“Therefore I say unto you, What things soever ye desire, when ye pray, believe that ye receive them, and ye shall have them. And when ye stand praying, forgive, if ye have ought against any: that your Father also which is in heaven may forgive you your trespasses” – Mark 11:24-25

In examining the performance of the Barbados economy, there are a number of indicators that must be monitored. These include real GDP growth, inflation and employment; the fiscal deficit, the deficit on current account, the external debt service ratio and net international reserves. This is a formidable set of economic measures. Since I am not an economist by training, I will keep it simple.

I recently saw an article in the press where the Minister of Tourism was praised, especially for bringing more tourism related sporting events to the Island. There was also praise for what appears to be the imminent restructuring of the Barbados Tourism Authority to include a product development company and a marketing company; and  a new cruise ship pier.

I think that this is exactly what we should be doing, building on the sectors that have served us well, and supporting the emerging sectors where “sunrise industries” will be the order of the day. What I really don’t understand is – why the agricultural sector, which is certainly basic to our survival, is traditionally treated with such scant respect.

The fall in inflation from 8.6% in 2008 to 3.1% in 2009 is, presumably, due to good monetary policy and may it continue through 2010. Unemployment touched on double digit figures in 2009 and the only way to reduce this is by a net expansion of the economy where, as the Barbados Workers’ Union has proposed, one should not only look to retain jobs, but one should encourage members of the work force to take advantage of opportunities for enterprise development on their own.

To narrow the fiscal deficit we have to review the taxation policy and, indeed, ensure that taxes are collected on a timely basis. Maybe we should, rather than continue to pursue a system of direct taxation, be moving more towards a system of mainly indirect taxation which tends to incentivise the entrepreneur with the corresponding call to action.

The current account deficit narrowed in 2009 compared with 2008 and we would wish that this continue with a determined thrust on exports together with an import substitution drive. The external debt service ratio is projected to rise in 2010 but, if certain steps are taken to grow the economy, this could very well be reduced in the next five years.

Today I am more concerned about the net international reserves which were sufficient to purchase 21 weeks of imports at the end of 2009. This is certainly a much more comfortable position than the 1991crisis when we only had enough net international reserves to purchase one week of imports.

I am proposing that we should not only introduce an export expansion policy through the agricultural, financial, creative industry sectors, but that, in parallel, we focus on import substitution.
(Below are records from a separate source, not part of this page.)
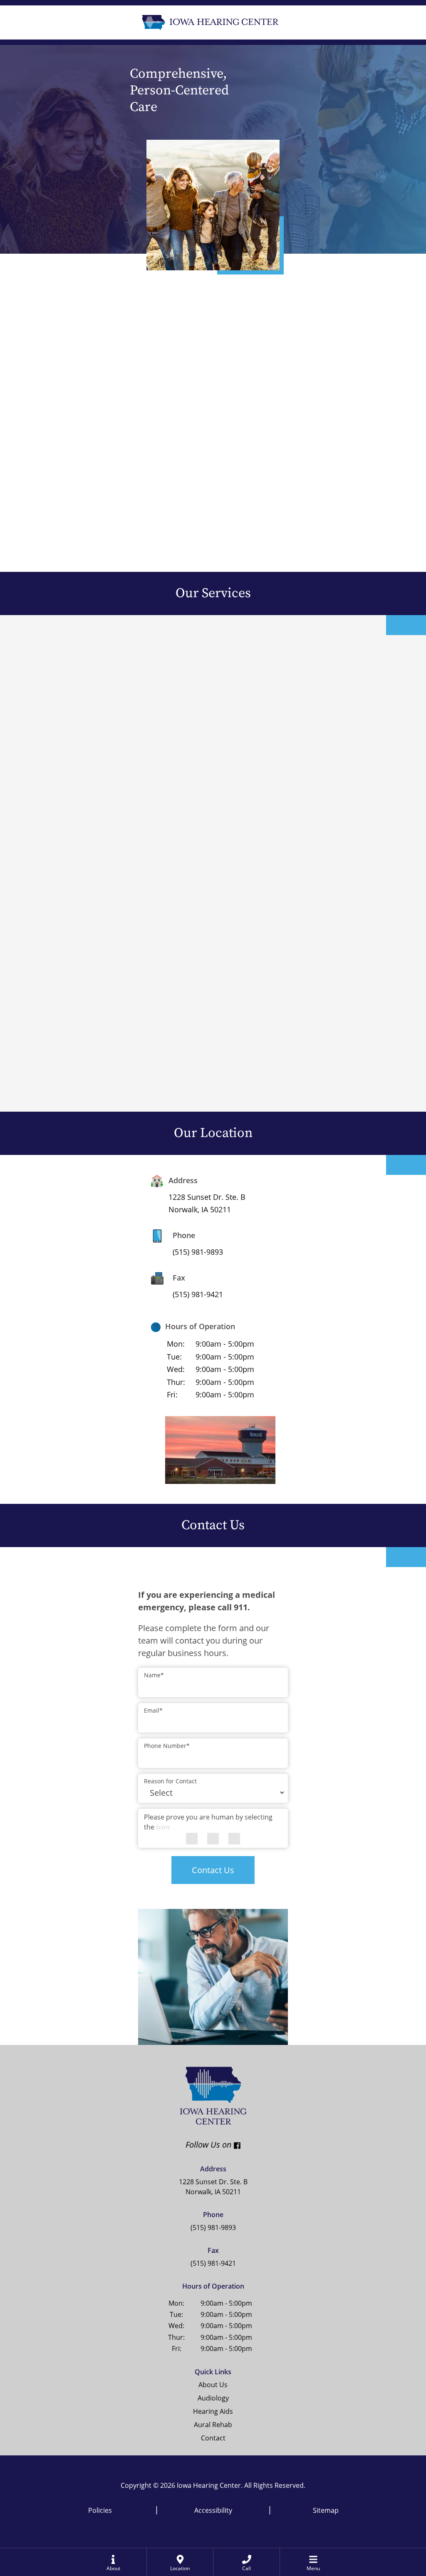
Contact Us (213, 1870)
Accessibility (213, 2510)
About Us (213, 2384)
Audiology (213, 2398)
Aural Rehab (213, 2424)
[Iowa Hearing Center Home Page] (209, 21)
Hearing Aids (213, 2411)
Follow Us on (128, 2144)
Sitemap (326, 2510)
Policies (100, 2510)
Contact (213, 2438)
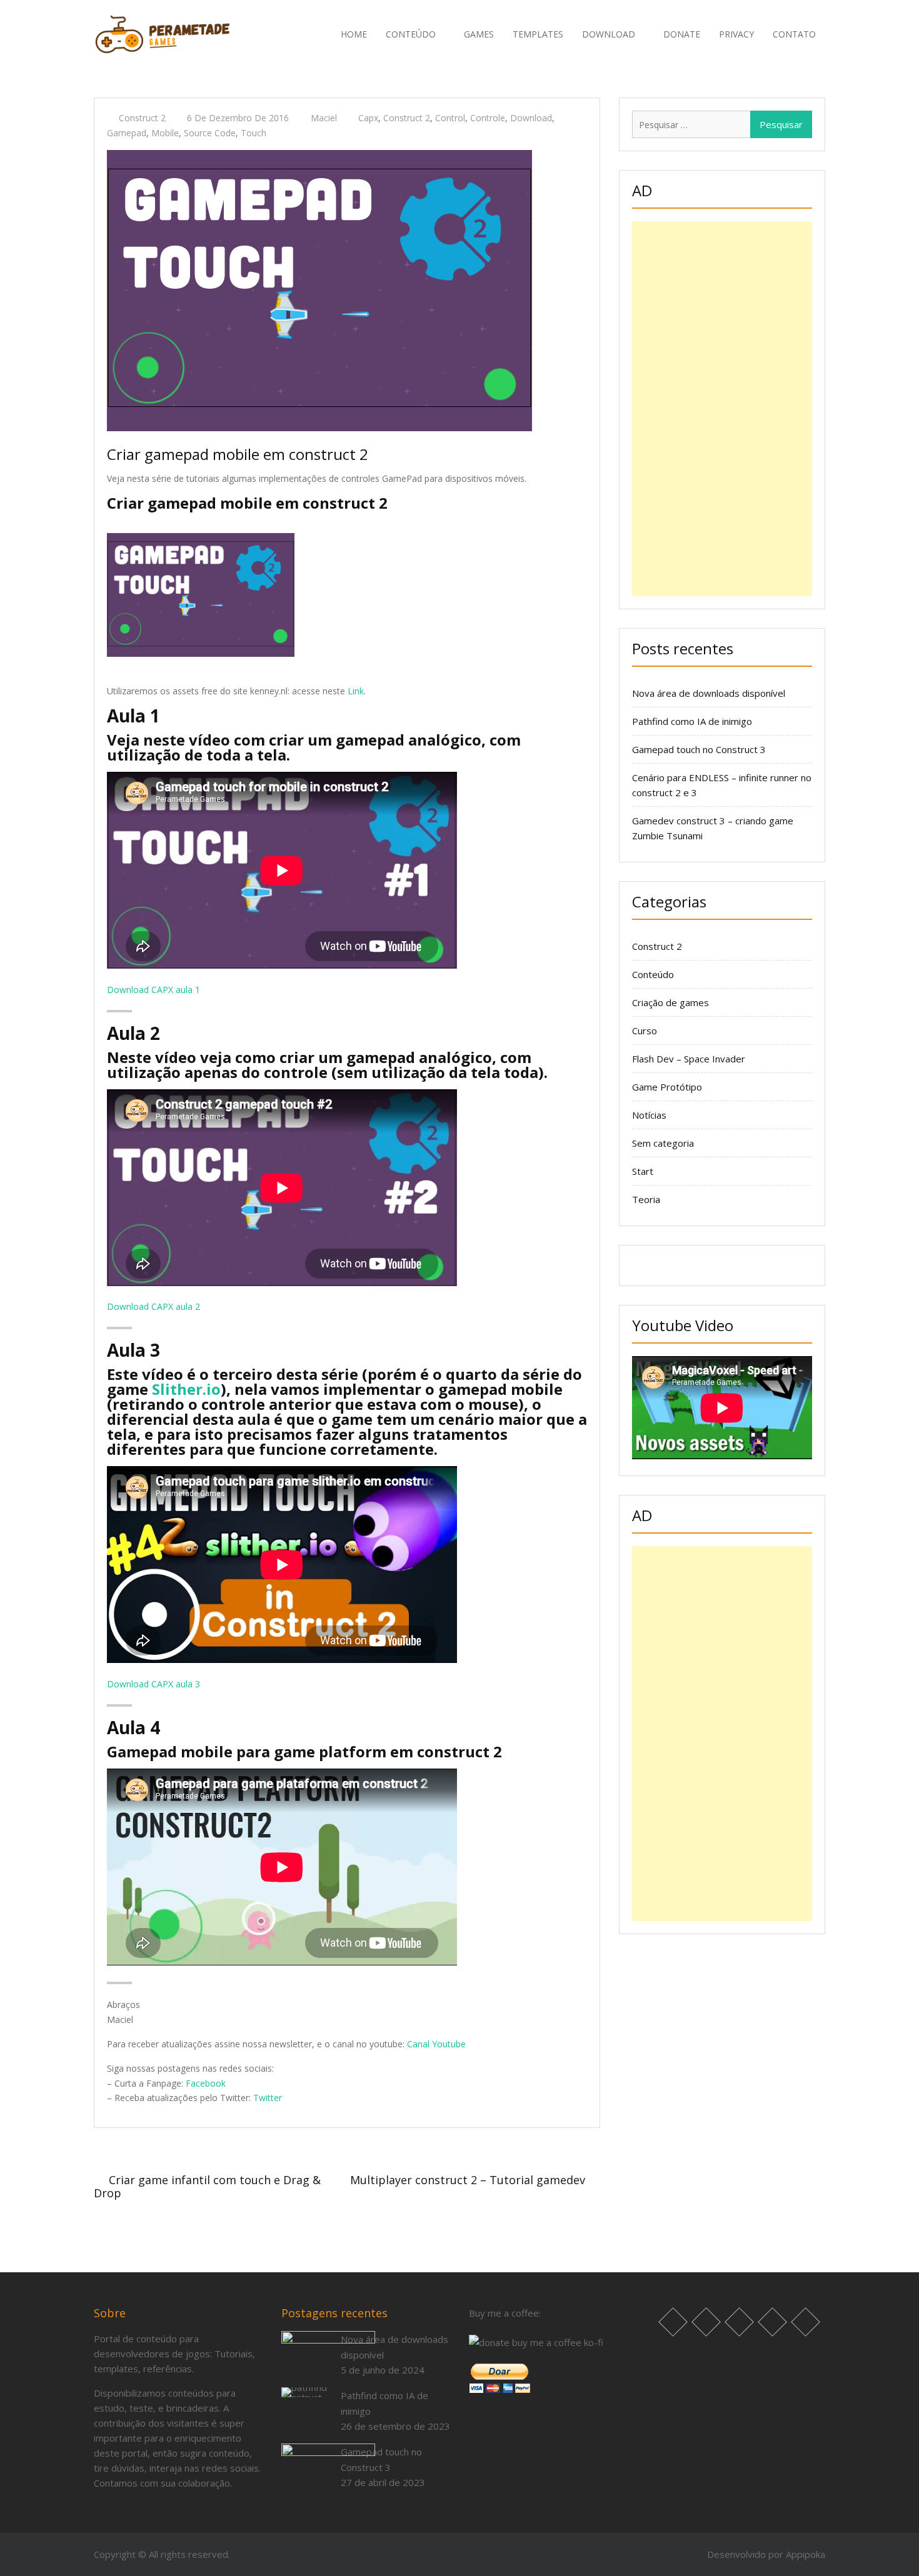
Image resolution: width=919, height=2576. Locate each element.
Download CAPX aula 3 (153, 1684)
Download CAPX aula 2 (153, 1306)
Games (479, 34)
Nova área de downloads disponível (708, 693)
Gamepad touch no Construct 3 (699, 749)
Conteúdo (653, 974)
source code (210, 133)
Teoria (646, 1199)
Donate (681, 34)
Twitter (267, 2098)
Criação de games (670, 1002)
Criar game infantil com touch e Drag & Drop (207, 2186)
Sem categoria (663, 1143)
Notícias (649, 1115)
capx (368, 118)
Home (354, 34)
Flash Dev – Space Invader (688, 1058)
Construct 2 (142, 118)
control (450, 118)
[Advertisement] (722, 408)
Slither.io (186, 1389)
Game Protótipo (667, 1087)
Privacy (736, 34)
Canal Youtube (436, 2044)
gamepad (126, 133)
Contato (794, 34)
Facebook (206, 2083)
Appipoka (805, 2554)
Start (642, 1171)
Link (356, 691)
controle (487, 118)
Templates (538, 34)
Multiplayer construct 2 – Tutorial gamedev (467, 2179)
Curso (644, 1030)
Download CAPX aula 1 (153, 990)
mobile (165, 133)
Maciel (324, 118)
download (531, 118)
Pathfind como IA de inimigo (692, 721)
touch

Export expansion increases the net international reserves and so does import substitution, hence, my suggestion for a parallel thrust in this regard. I have argued elsewhere that, for most agricultural commodities, an import substitution strategy not only contributes positively to reducing the food bill, but with optimal agricultural management practices, we can produce these commodities for less than their imported alternatives. Added bonuses are that we get fresher products and we know the chemical profile of the treatments used to grow these commodities, both of which contribute to a healthier nation.

Imported vehicles are a significant drain on the net international reserves but they also  have a positive impact on Government revenue because of the high level of duties which are imposed. I think a policy to reduce the imports of new vehicles as a means of increasing the net international reserves should be considered. In pursuing this upside potential we, of course, would have to manage the downside risks associated with new car dealer reaction, net job losses (if any), sources to replace annual duty revenue on vehicles, vehicle insurance considerations and artificial lifestyle and cultural nuances.
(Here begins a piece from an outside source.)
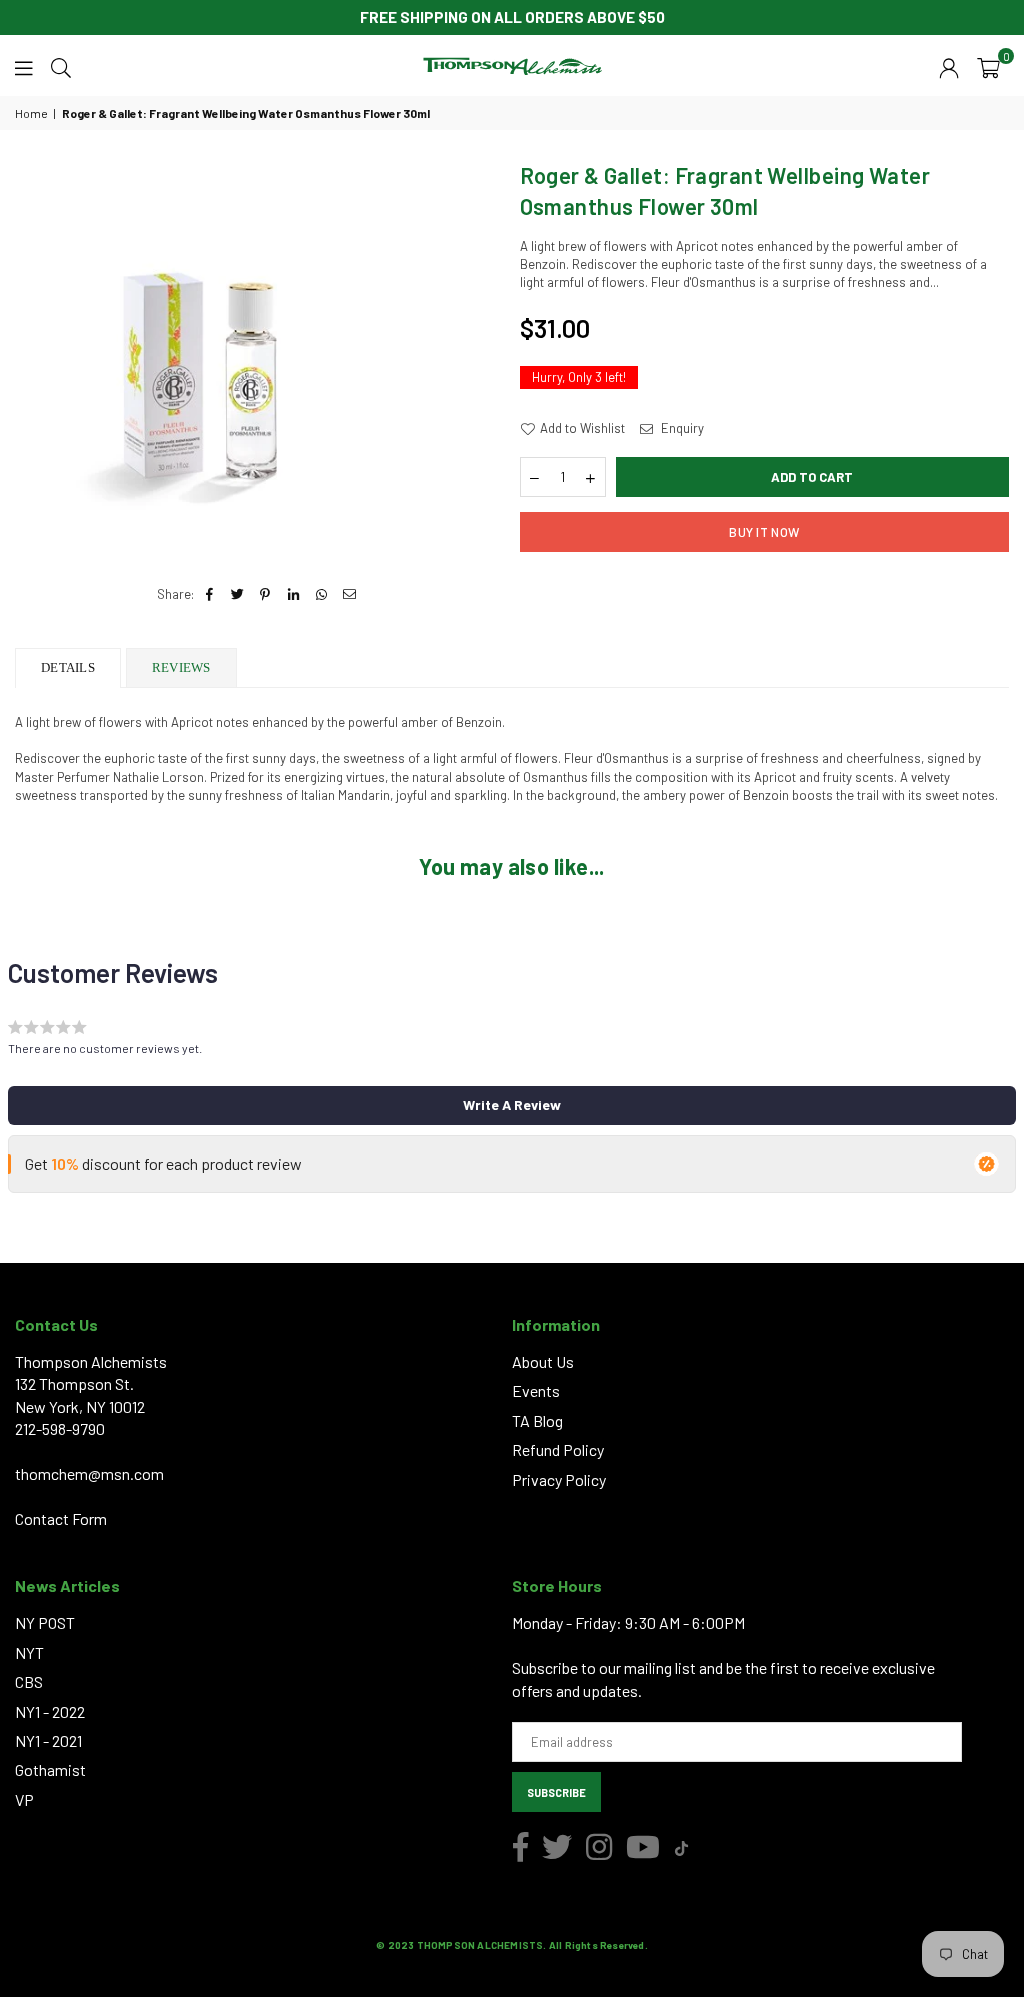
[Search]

On the positive side, one could create a new industry to cannibalise vehicles, which have reached the end of their natural life, to refurbish durable parts, and enhance the quantity and quality of auto- and body-repair activity.

I noticed a report in last Saturday’s Barbados Today that the Daimler driven by Queen Elizabeth II at the turn of the century is still in truly immaculate as-new condition due to proper maintenance. I certainly try to keep my almost-12 year old car well preserved at relatively little cost – it looks like new and performs as if it were a new car. We need a policy curb on the regular three-year change of individual or company car syndrome merely because we have or can borrow the Barbados dollars to buy the car. Only those who can prove that they actually earn or save foreign exchange should be considered for permission to purchase a new car over a certain value.

The power of positive thinking is embodied in the text above which is also tempered by balance in the concept of forgiveness. As I pray for this food-for-thought for saving foreign exchange to be considered in the interest of developing our economy, may I also ask to be forgiven for trespassing on accustomed individual rights and liberties?